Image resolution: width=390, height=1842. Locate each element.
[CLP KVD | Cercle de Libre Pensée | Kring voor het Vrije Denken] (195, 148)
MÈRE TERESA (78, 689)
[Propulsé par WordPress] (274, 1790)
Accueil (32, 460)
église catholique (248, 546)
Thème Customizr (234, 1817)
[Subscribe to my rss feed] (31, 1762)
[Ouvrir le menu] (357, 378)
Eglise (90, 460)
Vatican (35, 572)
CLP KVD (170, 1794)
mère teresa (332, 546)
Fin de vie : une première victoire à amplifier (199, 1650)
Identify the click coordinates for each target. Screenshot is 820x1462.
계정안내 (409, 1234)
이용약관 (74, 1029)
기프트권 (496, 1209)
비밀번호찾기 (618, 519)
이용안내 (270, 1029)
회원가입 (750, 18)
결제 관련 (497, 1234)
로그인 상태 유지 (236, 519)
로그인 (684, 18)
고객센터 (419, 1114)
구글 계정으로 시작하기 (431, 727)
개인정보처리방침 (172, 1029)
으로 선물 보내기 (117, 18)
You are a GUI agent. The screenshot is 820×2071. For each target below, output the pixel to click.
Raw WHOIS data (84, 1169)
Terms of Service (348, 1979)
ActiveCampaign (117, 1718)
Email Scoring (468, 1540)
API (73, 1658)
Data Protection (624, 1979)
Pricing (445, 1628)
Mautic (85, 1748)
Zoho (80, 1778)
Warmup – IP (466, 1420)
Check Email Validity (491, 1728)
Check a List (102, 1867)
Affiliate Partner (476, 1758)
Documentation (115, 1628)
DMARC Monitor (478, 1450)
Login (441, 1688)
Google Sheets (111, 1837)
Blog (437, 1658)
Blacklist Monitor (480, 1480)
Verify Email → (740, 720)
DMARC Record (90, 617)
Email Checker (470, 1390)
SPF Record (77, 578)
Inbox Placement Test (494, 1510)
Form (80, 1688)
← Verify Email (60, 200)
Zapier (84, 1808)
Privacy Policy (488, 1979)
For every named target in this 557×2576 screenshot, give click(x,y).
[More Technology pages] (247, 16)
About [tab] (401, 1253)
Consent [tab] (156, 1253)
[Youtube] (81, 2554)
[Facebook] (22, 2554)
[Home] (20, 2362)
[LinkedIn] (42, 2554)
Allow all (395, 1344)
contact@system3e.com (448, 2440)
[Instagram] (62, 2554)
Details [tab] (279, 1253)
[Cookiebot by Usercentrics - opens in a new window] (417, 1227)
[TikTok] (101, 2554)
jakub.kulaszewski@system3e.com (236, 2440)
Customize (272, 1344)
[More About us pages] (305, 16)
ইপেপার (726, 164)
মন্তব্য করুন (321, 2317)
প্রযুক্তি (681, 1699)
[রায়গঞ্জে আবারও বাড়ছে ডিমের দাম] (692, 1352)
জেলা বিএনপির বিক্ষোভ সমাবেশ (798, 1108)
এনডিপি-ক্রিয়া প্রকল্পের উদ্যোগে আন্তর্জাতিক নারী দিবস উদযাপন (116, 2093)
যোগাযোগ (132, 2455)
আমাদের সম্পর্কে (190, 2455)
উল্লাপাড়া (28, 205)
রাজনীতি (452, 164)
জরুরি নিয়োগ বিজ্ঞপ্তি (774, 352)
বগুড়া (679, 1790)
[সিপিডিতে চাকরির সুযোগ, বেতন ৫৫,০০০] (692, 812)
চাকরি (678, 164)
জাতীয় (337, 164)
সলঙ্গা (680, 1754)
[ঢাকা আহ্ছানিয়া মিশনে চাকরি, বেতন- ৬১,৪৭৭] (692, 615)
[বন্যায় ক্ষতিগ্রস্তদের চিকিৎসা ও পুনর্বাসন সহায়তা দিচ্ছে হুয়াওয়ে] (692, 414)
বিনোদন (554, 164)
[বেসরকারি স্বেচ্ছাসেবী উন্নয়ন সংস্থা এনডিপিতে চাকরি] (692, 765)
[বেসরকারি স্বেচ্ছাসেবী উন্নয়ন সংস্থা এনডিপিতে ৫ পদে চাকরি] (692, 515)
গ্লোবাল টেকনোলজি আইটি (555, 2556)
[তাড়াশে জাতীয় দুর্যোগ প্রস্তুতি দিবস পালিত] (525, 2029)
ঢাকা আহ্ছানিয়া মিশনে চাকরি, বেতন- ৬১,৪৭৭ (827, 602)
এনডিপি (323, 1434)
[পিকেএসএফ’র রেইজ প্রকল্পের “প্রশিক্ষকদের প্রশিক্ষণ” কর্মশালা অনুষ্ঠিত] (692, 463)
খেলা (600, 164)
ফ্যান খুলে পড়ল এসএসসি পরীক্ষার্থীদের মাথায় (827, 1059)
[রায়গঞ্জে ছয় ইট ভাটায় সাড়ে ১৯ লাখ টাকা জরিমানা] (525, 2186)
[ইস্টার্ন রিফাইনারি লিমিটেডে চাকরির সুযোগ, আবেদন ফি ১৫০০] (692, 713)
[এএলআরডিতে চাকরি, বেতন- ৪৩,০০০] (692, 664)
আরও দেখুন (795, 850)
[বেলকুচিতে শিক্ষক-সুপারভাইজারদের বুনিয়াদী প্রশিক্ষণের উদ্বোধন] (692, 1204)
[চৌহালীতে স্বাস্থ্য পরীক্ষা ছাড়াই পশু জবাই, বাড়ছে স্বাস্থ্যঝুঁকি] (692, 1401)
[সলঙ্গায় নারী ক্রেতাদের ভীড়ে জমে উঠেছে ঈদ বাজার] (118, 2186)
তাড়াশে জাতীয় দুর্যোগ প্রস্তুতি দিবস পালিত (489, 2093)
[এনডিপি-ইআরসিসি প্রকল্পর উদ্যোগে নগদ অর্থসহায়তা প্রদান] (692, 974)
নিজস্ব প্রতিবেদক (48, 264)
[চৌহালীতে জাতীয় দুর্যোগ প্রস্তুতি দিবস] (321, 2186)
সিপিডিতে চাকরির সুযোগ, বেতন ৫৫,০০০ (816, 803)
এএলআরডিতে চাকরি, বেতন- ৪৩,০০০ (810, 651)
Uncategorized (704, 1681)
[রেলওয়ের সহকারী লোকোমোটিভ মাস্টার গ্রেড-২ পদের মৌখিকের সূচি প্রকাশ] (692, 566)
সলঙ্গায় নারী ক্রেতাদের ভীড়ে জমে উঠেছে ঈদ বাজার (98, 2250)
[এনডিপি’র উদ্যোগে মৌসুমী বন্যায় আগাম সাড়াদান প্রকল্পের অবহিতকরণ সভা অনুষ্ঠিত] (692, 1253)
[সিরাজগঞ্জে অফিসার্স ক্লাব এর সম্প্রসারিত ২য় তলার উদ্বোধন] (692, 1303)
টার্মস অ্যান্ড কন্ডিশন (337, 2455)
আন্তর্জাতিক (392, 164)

#####

→ Your instructions: Every line above from the line with "Zapier (84, 1808)" to the line with "খেলা (600, 164)" is wanted, ends included; write them out exactly and add no other line.

→ Task output:
Zapier (84, 1808)
Privacy Policy (488, 1979)
For every named target in this 557×2576 screenshot, give click(x,y).
[More Technology pages] (247, 16)
About [tab] (401, 1253)
Consent [tab] (156, 1253)
[Youtube] (81, 2554)
[Facebook] (22, 2554)
[Home] (20, 2362)
[LinkedIn] (42, 2554)
Allow all (395, 1344)
contact@system3e.com (448, 2440)
[Instagram] (62, 2554)
Details [tab] (279, 1253)
[Cookiebot by Usercentrics - opens in a new window] (417, 1227)
[TikTok] (101, 2554)
jakub.kulaszewski@system3e.com (236, 2440)
Customize (272, 1344)
[More About us pages] (305, 16)
ইপেপার (726, 164)
মন্তব্য করুন (321, 2317)
প্রযুক্তি (681, 1699)
[রায়গঞ্জে আবারও বাড়ছে ডিমের দাম] (692, 1352)
জেলা বিএনপির বিক্ষোভ সমাবেশ (798, 1108)
এনডিপি-ক্রিয়া প্রকল্পের উদ্যোগে আন্তর্জাতিক নারী দিবস উদযাপন (116, 2093)
যোগাযোগ (132, 2455)
আমাদের সম্পর্কে (190, 2455)
উল্লাপাড়া (28, 205)
রাজনীতি (452, 164)
জরুরি নিয়োগ বিজ্ঞপ্তি (774, 352)
বগুড়া (679, 1790)
[সিপিডিতে চাকরির সুযোগ, বেতন ৫৫,০০০] (692, 812)
চাকরি (678, 164)
জাতীয় (337, 164)
সলঙ্গা (680, 1754)
[ঢাকা আহ্ছানিয়া মিশনে চাকরি, বেতন- ৬১,৪৭৭] (692, 615)
[বন্যায় ক্ষতিগ্রস্তদের চিকিৎসা ও পুনর্বাসন সহায়তা দিচ্ছে হুয়াওয়ে] (692, 414)
বিনোদন (554, 164)
[বেসরকারি স্বেচ্ছাসেবী উন্নয়ন সংস্থা এনডিপিতে চাকরি] (692, 765)
[বেসরকারি স্বেচ্ছাসেবী উন্নয়ন সংস্থা এনডিপিতে ৫ পদে চাকরি] (692, 515)
গ্লোবাল টেকনোলজি আইটি (555, 2556)
[তাড়াশে জাতীয় দুর্যোগ প্রস্তুতি দিবস পালিত] (525, 2029)
ঢাকা আহ্ছানিয়া মিশনে চাকরি, বেতন- ৬১,৪৭৭ (827, 602)
এনডিপি (323, 1434)
[পিকেএসএফ’র রেইজ প্রকল্পের “প্রশিক্ষকদের প্রশিক্ষণ” কর্মশালা অনুষ্ঠিত] (692, 463)
খেলা (600, 164)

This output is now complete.